At the bike store, we decided to get the tire fixed then ask how much thinking, if we don't have enough, we will be able to better bargain once the work is done. Grand total: $16.25. After hearing the story of the good samaritan D.J. and his fifteen dollar donation to my fitness cause, the nice clerk realized he actually meant to charge us $14.99. Whew.
Carrie and I will be signing up for a class on how to fix our own tires on the road.
Rodolfo, the generous gas station D.J., on the other hand, will be experiencing some high return on his excellent karma this week.

Idea to practice today: pay it forward.

2 Comments:

Anonymous Anonymous said...

I LOVE THIS STORY! karma is so underestimated. as is pay it forward. i repeat this mantra many times a week, but thanks to this post, i'll be going for daily repeats.

KEEP IT UP! YOU ROCK MY WORLD!

3:02 PM  
Anonymous Anonymous said...

To track the mileage, average speed, elevation, and calories (if walking or running) go to http://www.mapmyrun.com.

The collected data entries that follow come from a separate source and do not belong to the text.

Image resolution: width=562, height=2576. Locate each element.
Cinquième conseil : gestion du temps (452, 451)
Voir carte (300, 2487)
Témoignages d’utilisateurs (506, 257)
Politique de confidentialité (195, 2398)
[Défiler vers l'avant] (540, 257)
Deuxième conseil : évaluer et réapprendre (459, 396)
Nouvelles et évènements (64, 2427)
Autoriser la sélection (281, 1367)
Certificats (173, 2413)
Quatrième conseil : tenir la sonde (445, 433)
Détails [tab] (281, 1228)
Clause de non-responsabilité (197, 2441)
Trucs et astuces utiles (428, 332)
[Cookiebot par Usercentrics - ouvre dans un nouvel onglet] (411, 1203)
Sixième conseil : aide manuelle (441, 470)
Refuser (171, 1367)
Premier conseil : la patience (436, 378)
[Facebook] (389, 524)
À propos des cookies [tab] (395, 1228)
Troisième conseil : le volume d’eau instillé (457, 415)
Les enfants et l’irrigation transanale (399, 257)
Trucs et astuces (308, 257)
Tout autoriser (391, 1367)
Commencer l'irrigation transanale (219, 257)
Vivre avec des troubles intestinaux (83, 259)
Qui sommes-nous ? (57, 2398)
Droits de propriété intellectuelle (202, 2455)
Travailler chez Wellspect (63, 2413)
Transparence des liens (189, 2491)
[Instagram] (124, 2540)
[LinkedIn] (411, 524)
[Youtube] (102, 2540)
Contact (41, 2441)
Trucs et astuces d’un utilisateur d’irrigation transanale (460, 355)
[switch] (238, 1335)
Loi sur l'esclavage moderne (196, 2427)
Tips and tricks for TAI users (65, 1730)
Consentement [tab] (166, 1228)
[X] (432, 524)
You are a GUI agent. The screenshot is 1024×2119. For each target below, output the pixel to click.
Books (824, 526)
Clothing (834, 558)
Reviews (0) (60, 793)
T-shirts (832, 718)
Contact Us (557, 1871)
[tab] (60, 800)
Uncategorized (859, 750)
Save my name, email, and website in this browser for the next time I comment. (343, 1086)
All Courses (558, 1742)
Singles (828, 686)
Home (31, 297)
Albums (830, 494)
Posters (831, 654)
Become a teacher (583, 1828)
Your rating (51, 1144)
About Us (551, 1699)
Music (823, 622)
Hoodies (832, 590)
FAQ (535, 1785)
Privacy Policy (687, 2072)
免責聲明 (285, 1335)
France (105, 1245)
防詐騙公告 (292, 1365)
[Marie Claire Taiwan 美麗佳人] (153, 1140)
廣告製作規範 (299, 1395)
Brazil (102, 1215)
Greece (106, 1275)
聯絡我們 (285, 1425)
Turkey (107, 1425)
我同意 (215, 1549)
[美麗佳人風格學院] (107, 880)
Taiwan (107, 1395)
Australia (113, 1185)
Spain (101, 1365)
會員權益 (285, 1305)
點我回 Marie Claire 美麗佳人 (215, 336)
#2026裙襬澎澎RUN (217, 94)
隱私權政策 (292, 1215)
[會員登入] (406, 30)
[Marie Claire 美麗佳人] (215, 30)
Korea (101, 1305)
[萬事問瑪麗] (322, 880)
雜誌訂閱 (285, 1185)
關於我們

Map does not show location of bike shops and friendly people, so bring tube, tire lever, and pump (or invite friend who has them) on long rides. Or just take cab fare.

More biking tips: wear helmet, lights (if riding when dark or semi-dark), never ride next to a bus or truck that might possibly turn into your path, drink water, and be friendly to pedestrians.

Note on woodland creatures in Central Park: if you see a squirrel in your path, don't change course -- it has a natural flight instinct and you are more likely to hit it if you swerve around Jim Carey style. This will require suppressing a lifetime of internalized anthropomorphization of animals thanks to Disney, but you may just save the squirrel's life.